The applicant being an allotee of apartments being developed by AMR does not
fall within the ambit of definition of operational creditor under the Code and
payments required to be made by AMR (assured returns) under the Agreement until
possession cannot be termed as an operational debt.
vii).
Nikhil Mehta & Sons (HUF) & Ors.v. AMR Infrastructures Ltd. – NCLT
(Principal Bench) – C.P.No. (ISB) –(03) PB/2017 –
Terms “Financial Creditor” , “Financial Debt” and “ time value of money”

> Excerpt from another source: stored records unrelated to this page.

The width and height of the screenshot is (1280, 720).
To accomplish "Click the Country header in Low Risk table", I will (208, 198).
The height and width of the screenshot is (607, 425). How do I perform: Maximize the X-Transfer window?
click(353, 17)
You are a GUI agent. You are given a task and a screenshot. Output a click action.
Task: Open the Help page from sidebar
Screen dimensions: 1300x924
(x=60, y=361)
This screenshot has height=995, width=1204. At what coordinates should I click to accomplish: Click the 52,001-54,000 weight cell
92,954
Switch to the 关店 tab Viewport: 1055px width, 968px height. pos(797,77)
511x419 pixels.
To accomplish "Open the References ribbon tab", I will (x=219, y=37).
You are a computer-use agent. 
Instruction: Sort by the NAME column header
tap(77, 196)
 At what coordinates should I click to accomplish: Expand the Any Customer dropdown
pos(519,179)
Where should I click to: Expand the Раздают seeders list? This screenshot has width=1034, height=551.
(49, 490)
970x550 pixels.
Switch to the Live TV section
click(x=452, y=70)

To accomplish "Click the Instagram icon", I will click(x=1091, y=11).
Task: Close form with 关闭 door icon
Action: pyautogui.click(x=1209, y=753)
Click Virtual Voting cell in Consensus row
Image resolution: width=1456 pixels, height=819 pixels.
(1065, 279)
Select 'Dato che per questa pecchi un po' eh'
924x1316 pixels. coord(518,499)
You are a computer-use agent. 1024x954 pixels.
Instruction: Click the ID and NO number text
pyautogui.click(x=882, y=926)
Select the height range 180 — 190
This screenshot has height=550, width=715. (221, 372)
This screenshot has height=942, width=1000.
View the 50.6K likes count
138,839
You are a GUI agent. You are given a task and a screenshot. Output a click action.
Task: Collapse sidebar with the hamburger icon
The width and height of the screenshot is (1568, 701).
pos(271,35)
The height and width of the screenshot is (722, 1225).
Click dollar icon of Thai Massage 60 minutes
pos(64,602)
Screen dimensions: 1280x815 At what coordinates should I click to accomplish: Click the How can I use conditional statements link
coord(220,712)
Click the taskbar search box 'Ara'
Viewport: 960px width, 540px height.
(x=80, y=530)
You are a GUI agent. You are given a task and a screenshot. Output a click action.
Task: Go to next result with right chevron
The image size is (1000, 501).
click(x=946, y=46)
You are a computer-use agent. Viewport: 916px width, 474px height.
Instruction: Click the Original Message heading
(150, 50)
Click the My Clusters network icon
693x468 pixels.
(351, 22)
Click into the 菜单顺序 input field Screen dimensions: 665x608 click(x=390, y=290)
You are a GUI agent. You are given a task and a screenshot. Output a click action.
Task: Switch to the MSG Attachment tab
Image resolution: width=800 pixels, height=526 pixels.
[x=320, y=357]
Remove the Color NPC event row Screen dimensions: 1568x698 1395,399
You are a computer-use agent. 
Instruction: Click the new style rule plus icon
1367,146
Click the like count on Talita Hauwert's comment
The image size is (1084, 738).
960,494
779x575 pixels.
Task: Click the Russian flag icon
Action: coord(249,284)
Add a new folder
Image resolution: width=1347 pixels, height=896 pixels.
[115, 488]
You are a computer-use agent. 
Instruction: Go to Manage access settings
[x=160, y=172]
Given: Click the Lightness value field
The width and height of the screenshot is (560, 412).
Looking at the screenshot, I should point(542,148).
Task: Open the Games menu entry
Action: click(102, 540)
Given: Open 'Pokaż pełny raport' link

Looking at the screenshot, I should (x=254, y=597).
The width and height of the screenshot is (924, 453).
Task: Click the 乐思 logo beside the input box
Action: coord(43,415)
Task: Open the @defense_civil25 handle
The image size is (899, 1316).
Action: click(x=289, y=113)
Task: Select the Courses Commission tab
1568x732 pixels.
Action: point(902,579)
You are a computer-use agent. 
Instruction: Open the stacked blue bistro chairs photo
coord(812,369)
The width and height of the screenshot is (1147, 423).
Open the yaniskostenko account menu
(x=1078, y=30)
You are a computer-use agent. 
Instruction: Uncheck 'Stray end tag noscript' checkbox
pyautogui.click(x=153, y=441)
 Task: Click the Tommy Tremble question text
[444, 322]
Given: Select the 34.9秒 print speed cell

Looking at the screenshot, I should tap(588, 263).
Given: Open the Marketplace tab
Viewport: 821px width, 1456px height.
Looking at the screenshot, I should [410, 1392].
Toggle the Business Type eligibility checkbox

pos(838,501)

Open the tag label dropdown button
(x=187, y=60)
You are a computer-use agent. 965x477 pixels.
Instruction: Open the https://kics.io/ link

discussed – Financial debt is a debt along with interest which is disbursed against the time value of
money. A Financial Creditor is a person who has a right to financial debt. NCLT
cited Black’s Law Dictionary to interpret the words “Time Value” to mean “the
price associated with the length of time that an investor must wait until an
investment matures or related income is earned”.